The critical factors associated with acceptability PPIUCD were determined in this study, and reasons for non-acceptance could be identified. The rates of the expulsion and reasons for discontinuation were assessed with effective follow-up to the first 6 months post-insertion, and other methods could be offered to such clients. This study demonstrated that telephonic follow-up because of the pandemic was possible and effective.

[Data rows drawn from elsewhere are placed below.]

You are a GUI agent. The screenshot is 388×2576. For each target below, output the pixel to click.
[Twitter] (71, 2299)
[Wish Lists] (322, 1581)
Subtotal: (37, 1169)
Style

Acceptance and continuation of IUCD can be increased by education and counseling. Spreading awareness is the key indicator of success for any contraceptive implementation at the community level [12]. Despite making contraception widely available, there is poor acceptance of contraceptive methods either due to ignorance or fear of complications using them. Inadequate knowledge about contraceptive methods and lack of awareness about how and where to procure them are the main reasons for not accepting family planning [18]. The present study was conducted to evaluate factors affecting acceptance of PPIUCD insertion and the benefits of follow-up at least till 6 months. All hospitals ensured sincere efforts for client follow-up ensuring continuation. The main lesson learnt were: Offering a basket of choice, method specific counseling once choice is made, follow-up and troubleshooting will help in building up a successful FP program. PPIUCD is a scientific tool with high retention and satisfaction rates and is a suitable method for the private sector where the client consultant interphase has a stronger dynamics conducive for counseling, discussion, acceptance and follow-up of the method provided. Hence, PPIUCD must be made an essential part of basket of choice of contraceptive and the concept must be introduced in the antenatal period for better insertion rates postpartum. Pregnancy and birthing are ideal interphase for contraception counseling, and it is time we harnessed these missed opportunities to reduce the unmet need in the postpartum period.